Case Update (2020): Moreno v. Zank; Pinpointing the date of a wrongful retention - Moreno v. Zank
On April 23, 2020, the U.S. District Court for the Western District of Michigan (Southern Division) issued an opinion on remand from the 6th Circuit in the case of Moreno v. Zank (No. 1:17-cv-732) to pinpoint the moment in time when the minor child was wrongfully retained by her father in Michigan.
While the family has an acrimonious history, the court chose to focus on several dates within the month of August 2016 to try to pinpoint the date on which the minor child, BLZ, was retained in Michigan at the end of a summer vacation to see her father. The father was slated to put BLZ on a plane to Florida on August 9, 2016 at which time her maternal grandfather would take over custody (and presumably, after a trip to Walt Disney World, take her back to Ecuador). Due to a Delta Airlines nationwide outage, that flight did not happen, and shortly thereafter, BLZ told her father that she objected to returning to Ecuador. The minor child’s travel authorization permitted BLZ to travel to the USA until August 15, 2016. The respondent father filed for a change in custody on August 10, 2016 in Michigan, but the action was never served on the petitioner mother. Respondent father called petitioner mother when the child did not get on the flight to Orlando, but did not specifically state he was going to keep the child in Michigan.
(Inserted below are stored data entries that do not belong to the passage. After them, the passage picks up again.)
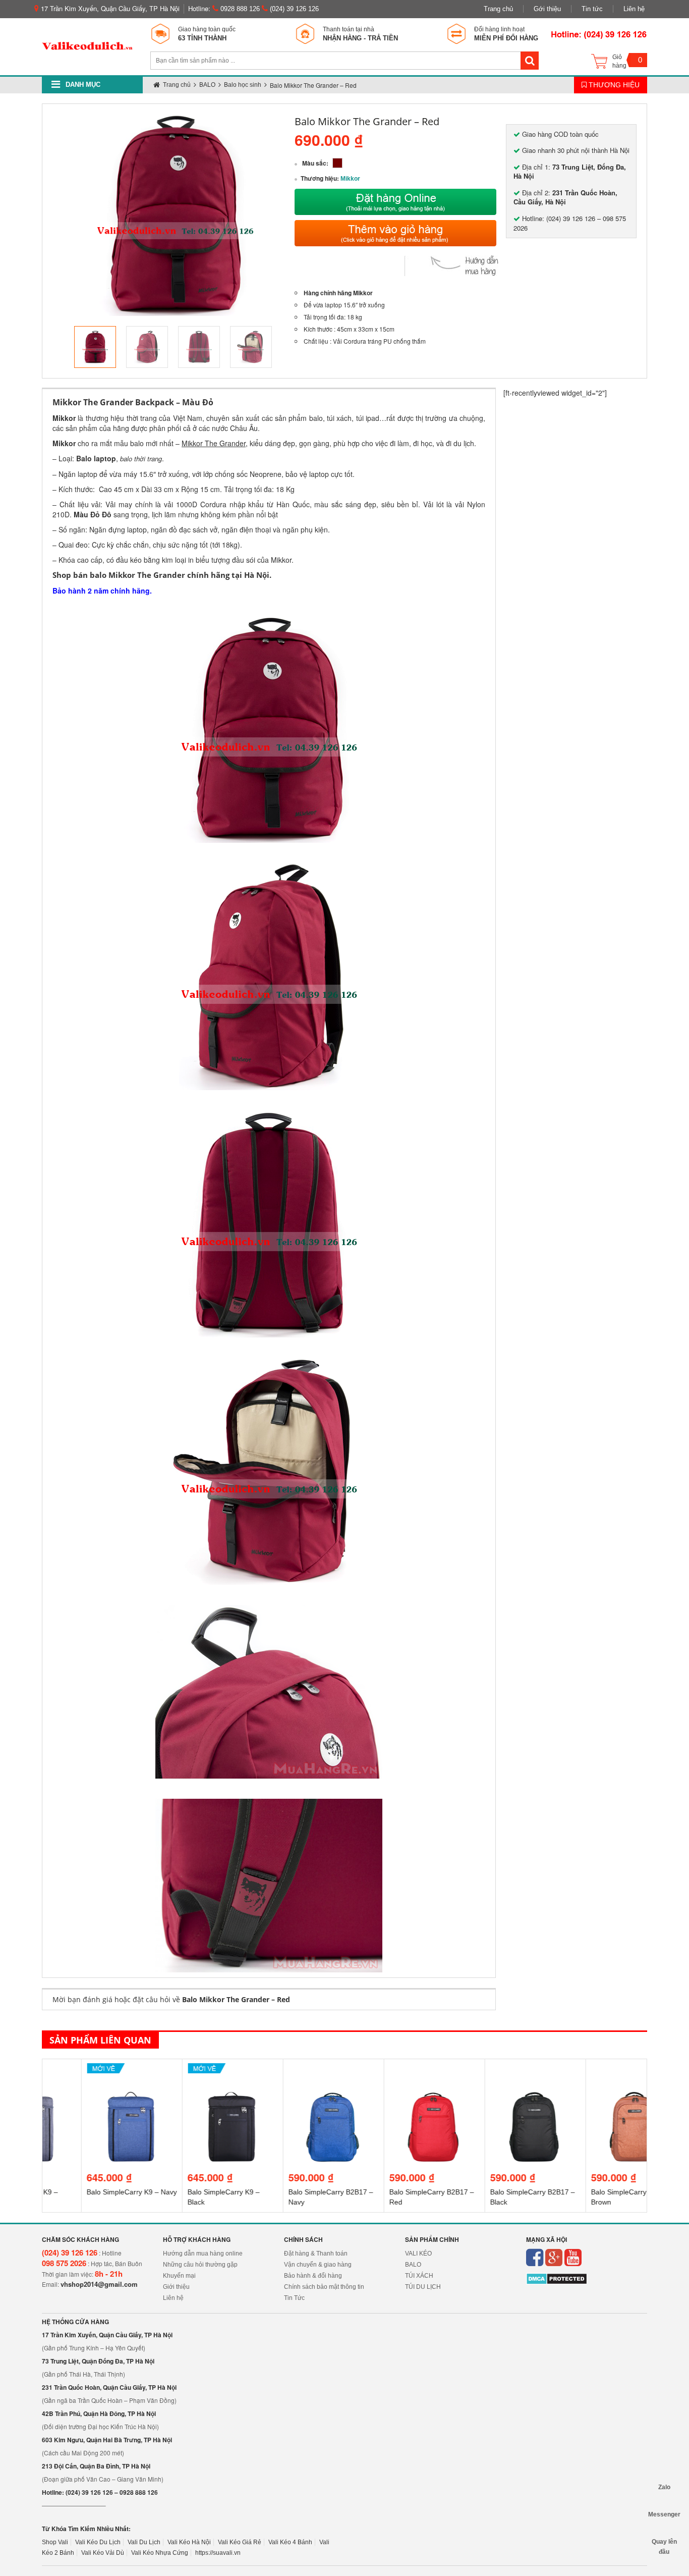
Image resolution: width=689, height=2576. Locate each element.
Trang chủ (498, 9)
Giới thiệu (176, 2286)
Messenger (664, 2514)
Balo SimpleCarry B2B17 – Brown (594, 2197)
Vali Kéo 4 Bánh (290, 2542)
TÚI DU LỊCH (423, 2286)
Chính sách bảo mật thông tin (324, 2286)
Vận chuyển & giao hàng (318, 2264)
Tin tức (592, 9)
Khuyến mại (179, 2275)
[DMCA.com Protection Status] (556, 2279)
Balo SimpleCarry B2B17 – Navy (291, 2197)
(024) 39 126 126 (293, 9)
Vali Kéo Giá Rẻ (239, 2542)
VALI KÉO (418, 2253)
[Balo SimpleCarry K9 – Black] (193, 2072)
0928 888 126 (239, 9)
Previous (59, 347)
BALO (413, 2264)
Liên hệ (634, 9)
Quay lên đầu (664, 2542)
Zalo (664, 2487)
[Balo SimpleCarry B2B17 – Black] (496, 2072)
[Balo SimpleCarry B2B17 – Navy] (294, 2072)
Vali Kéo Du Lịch (98, 2542)
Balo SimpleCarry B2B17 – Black (493, 2197)
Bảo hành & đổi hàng (313, 2275)
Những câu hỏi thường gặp (200, 2264)
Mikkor (350, 178)
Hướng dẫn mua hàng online (203, 2253)
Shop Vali (55, 2542)
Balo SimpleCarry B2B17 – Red (392, 2197)
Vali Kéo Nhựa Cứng (159, 2552)
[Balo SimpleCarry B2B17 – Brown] (597, 2072)
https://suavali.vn (218, 2552)
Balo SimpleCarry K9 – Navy (92, 2192)
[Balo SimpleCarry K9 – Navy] (92, 2072)
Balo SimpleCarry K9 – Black (184, 2197)
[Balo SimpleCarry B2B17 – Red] (395, 2072)
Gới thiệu (547, 9)
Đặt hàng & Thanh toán (316, 2253)
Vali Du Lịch (144, 2542)
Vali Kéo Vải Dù (102, 2552)
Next (291, 347)
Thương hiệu (613, 85)
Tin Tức (294, 2297)
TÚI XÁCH (419, 2275)
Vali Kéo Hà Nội (189, 2542)
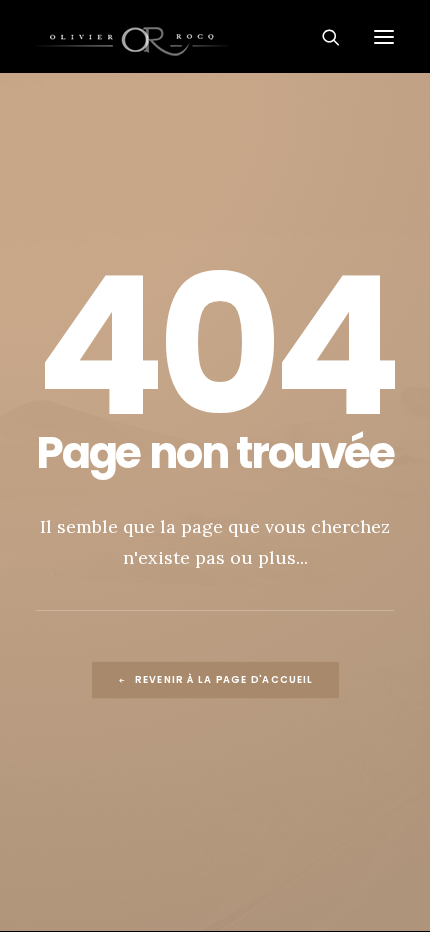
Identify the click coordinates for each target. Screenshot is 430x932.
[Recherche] (322, 37)
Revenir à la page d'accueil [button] (224, 680)
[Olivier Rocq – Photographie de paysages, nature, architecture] (215, 36)
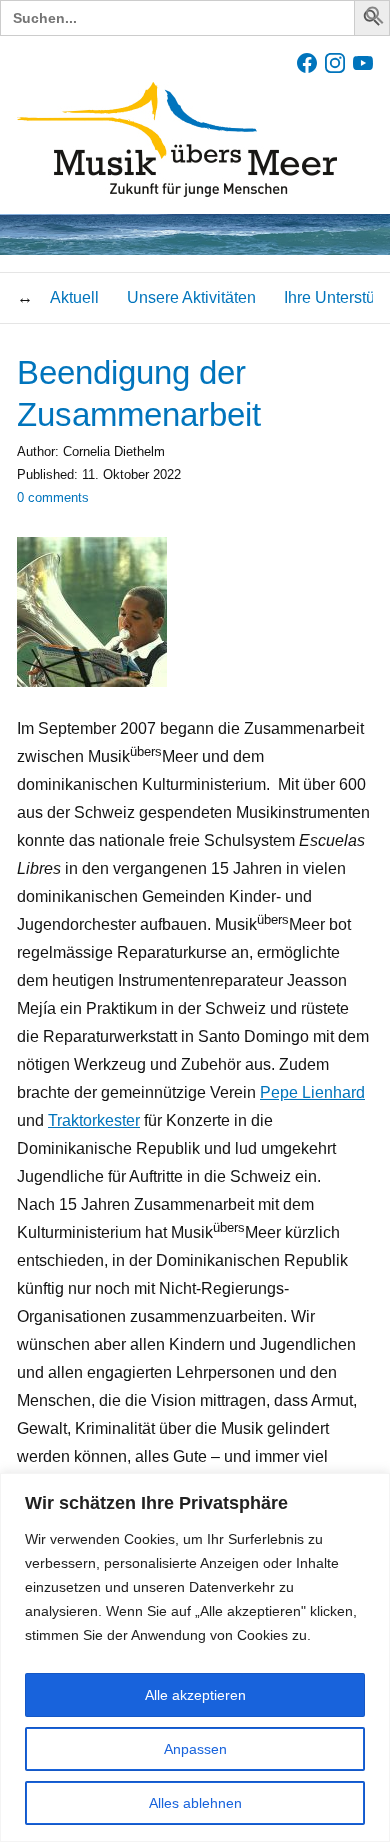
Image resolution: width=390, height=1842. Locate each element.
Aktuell (74, 297)
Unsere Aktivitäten (191, 297)
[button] (375, 19)
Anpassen (195, 1749)
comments (53, 497)
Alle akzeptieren (195, 1695)
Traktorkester (94, 1120)
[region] (195, 1657)
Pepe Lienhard (312, 1092)
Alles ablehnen (195, 1803)
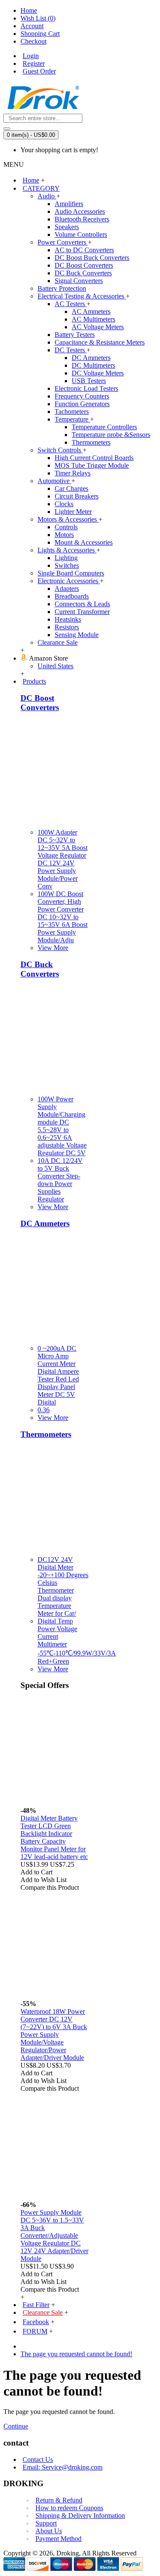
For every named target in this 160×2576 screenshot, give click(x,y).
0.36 (43, 1409)
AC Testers (71, 303)
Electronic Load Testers (86, 388)
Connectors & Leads (82, 604)
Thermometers (91, 442)
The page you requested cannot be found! (76, 2354)
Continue (15, 2426)
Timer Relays (72, 473)
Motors (64, 534)
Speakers (67, 226)
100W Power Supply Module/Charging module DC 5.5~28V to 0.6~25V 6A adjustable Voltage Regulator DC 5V (62, 1126)
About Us (48, 2531)
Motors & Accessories (68, 519)
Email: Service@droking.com (62, 2467)
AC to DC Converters (84, 250)
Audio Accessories (80, 211)
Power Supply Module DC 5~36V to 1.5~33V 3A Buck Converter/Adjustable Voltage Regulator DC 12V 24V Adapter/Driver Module (54, 2235)
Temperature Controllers (104, 427)
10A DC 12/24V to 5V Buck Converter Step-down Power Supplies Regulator (60, 1180)
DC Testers (71, 350)
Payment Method (58, 2538)
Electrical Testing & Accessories (82, 296)
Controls (66, 527)
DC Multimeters (93, 365)
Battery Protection (62, 288)
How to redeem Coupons (69, 2507)
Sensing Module (77, 634)
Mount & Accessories (84, 542)
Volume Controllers (81, 234)
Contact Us (38, 2459)
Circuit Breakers (77, 496)
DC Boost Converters (84, 265)
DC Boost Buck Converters (92, 257)
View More (53, 947)
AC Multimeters (93, 319)
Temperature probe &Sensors (111, 434)
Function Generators (82, 403)
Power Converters (63, 242)
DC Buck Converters (83, 273)
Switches (67, 565)
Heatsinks (68, 619)
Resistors (67, 627)
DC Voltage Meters (98, 373)
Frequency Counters (82, 396)
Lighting (66, 557)
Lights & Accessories (67, 550)
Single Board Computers (71, 573)
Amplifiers (69, 203)
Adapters (67, 588)
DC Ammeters (91, 357)
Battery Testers (75, 334)
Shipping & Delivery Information (80, 2515)
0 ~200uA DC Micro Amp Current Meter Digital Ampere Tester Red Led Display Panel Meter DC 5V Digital (58, 1375)
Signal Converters (79, 280)
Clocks (64, 504)
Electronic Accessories (69, 580)
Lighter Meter (73, 511)
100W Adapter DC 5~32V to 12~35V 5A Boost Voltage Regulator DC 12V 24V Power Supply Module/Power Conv (62, 859)
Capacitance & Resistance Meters (100, 342)
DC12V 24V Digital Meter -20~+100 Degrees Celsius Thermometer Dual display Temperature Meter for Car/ (63, 1586)
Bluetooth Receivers (82, 219)
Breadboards (72, 596)
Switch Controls (60, 450)
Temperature (72, 419)
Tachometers (72, 411)
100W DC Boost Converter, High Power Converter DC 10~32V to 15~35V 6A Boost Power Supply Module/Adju (62, 917)
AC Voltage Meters (98, 326)
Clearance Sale (58, 642)
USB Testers (89, 380)
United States (55, 666)
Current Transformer (82, 611)
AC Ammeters (91, 311)
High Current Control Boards (94, 457)
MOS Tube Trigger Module (92, 465)
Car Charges (71, 488)
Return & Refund (58, 2500)
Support (46, 2523)
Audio (47, 196)
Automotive (54, 480)
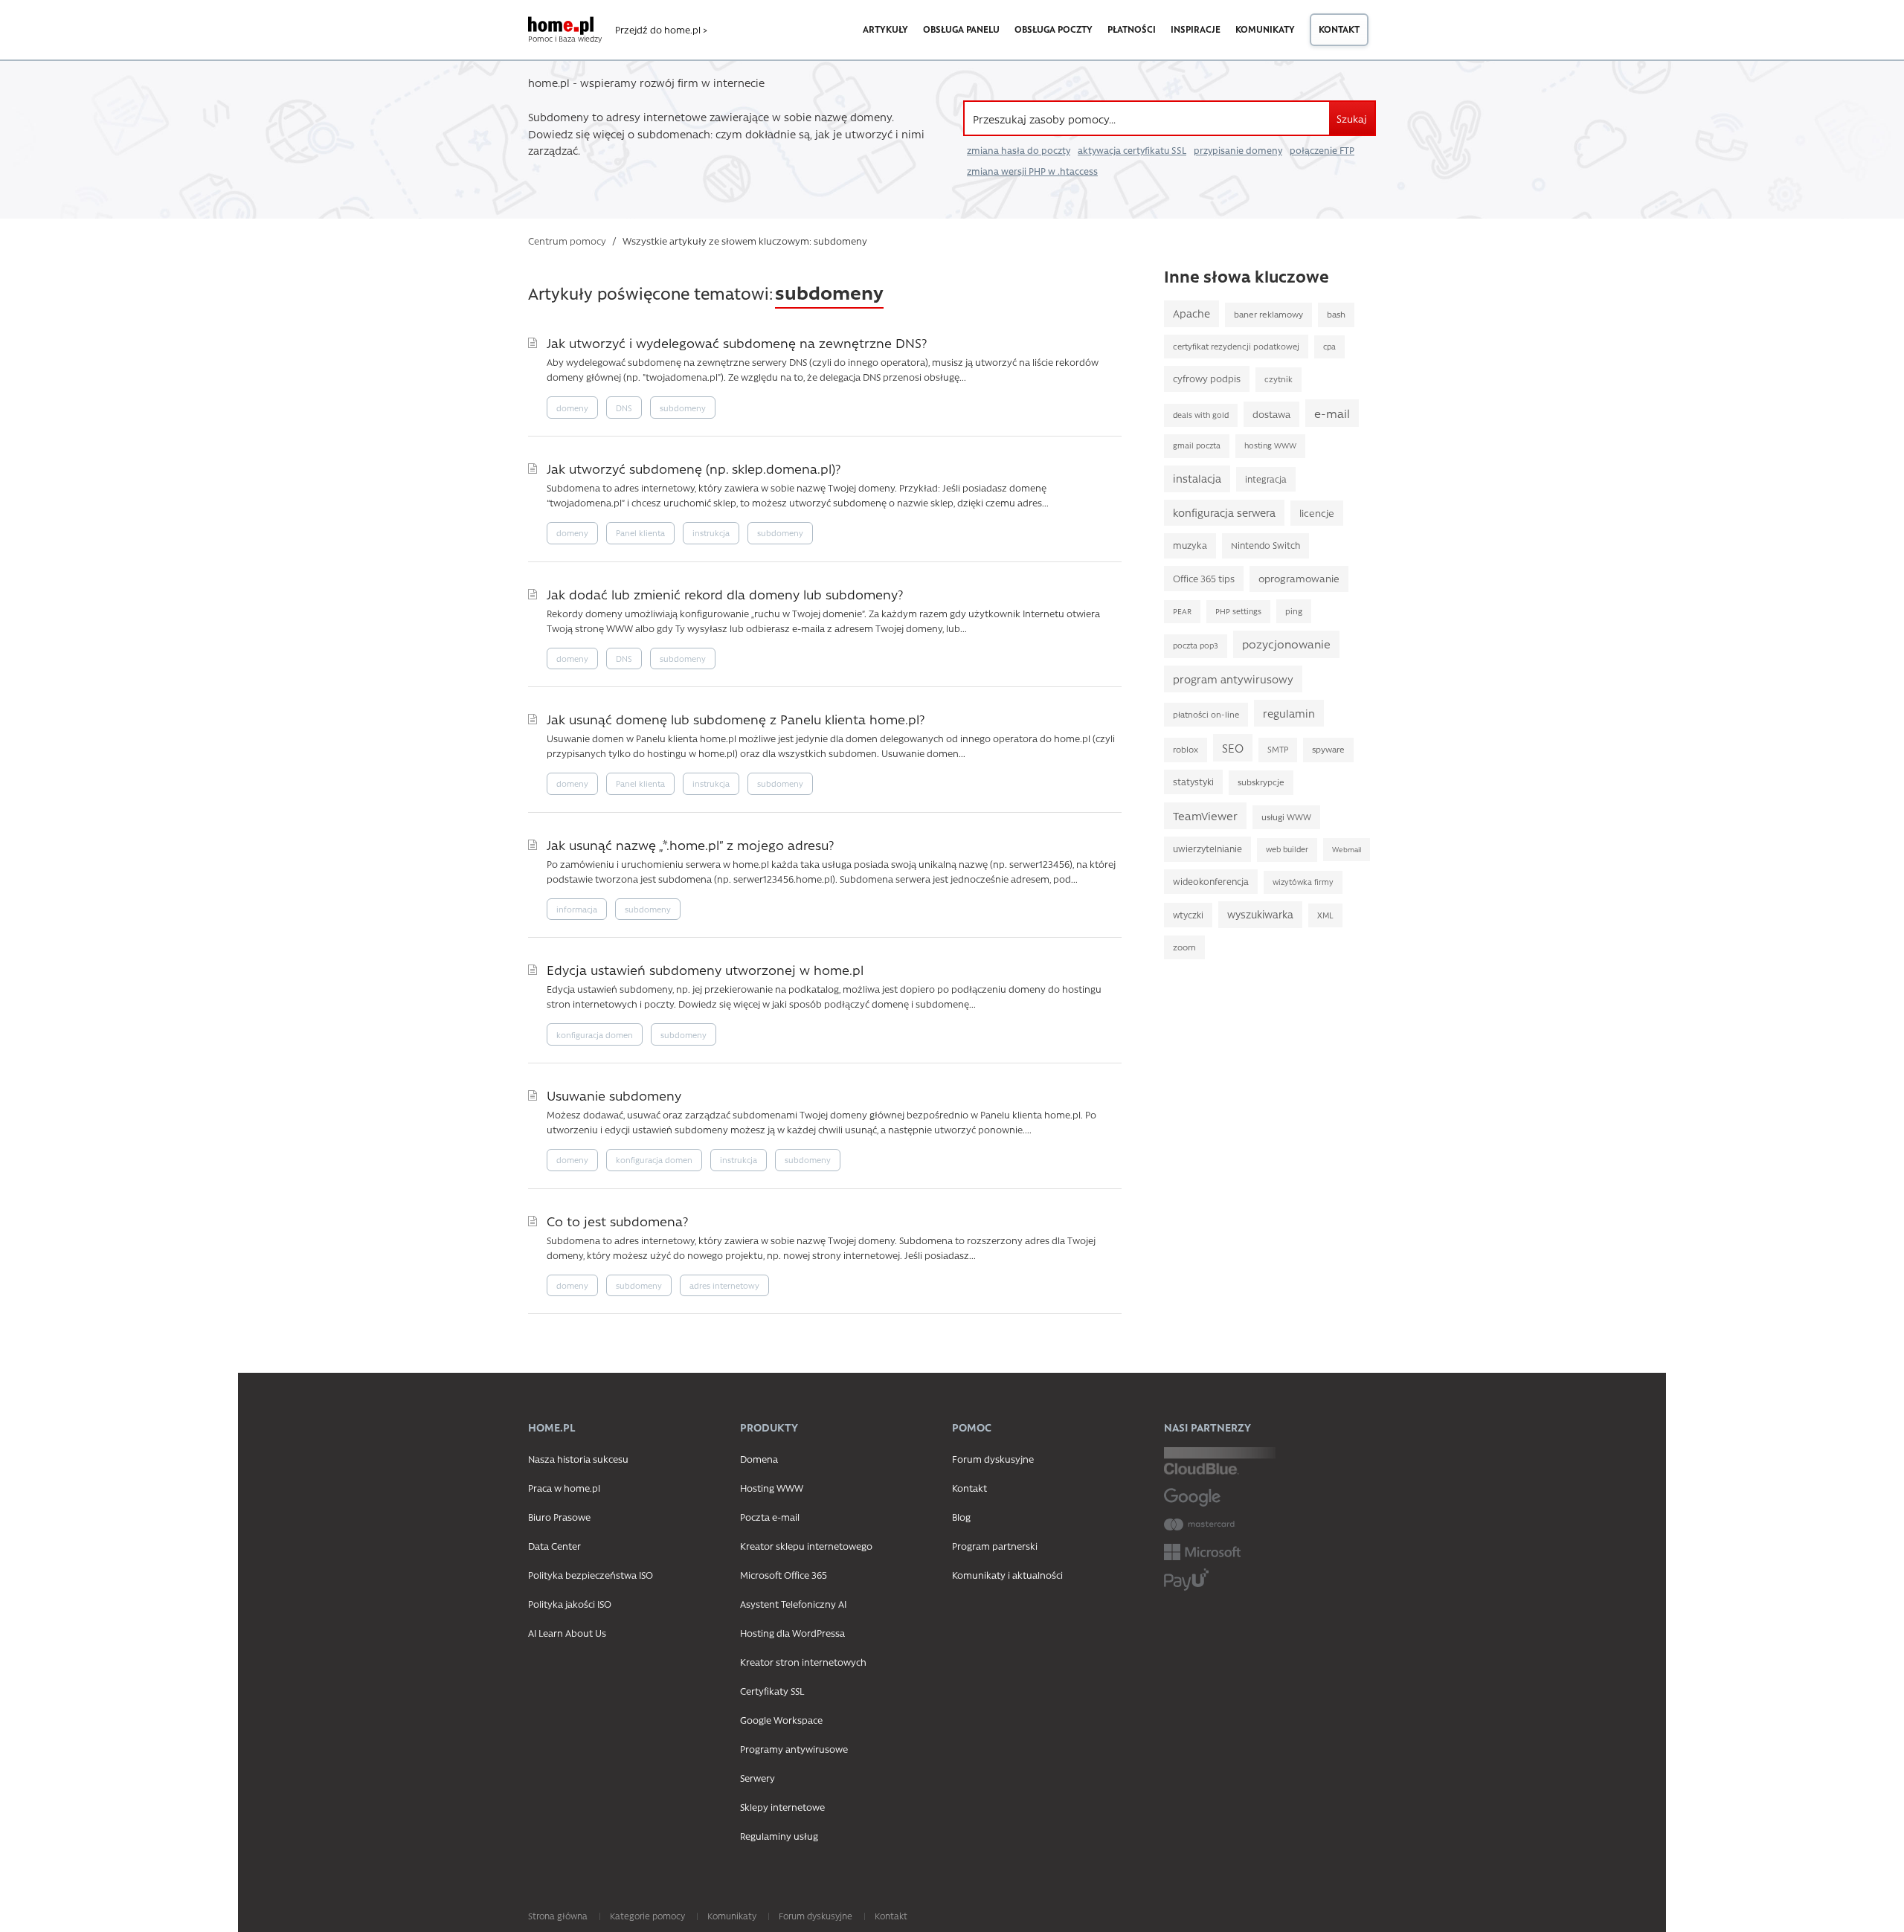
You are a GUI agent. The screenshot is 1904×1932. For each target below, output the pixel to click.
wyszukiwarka (1260, 914)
The dates are all important in this particular case because petitioner mother filed her Hague Return lawsuit on August 14, 2017. The court needs to pinpoint precisely when the retention became wrongful to determine if the mother actually initiated her suit within one year of the child's retention, nullifying the father’s argument that the child was now settled in Michigan.
How does a court determine when a retention becomes wrongful? The court concluded that it would need to examine “that date on which [the retaining parent]’s actions were so unequivocal that [the left behind parent] knew or should have known that the [minor child] would not be returned.”
The court analyzed the circumstantial evidence and weighed the credibility of the witnesses. Starting with the date of August 15, 2016 (the date which the travel consent form expired), the court worked backwards and looked at the petitioner mother’s actions that could cause the court to believe she knew or should have known that the child was not returning. Given that the mother says she called the father and his relatives “thousands” of times after the child did not get to Orlando, and the father never picked up, and that she consulted an Ecuadorian lawyer on August 14, 2016, the court concluded that the mother knew or should have known before August 15, 2016 that her daughter was being retained in Michigan. The court pinpointed the wrongful retention at August 11, 2016, which was within 24 hours of the mother’s un-returned phone calls. Her petition was not timely filed. The father may argue the exception of the child now being settled.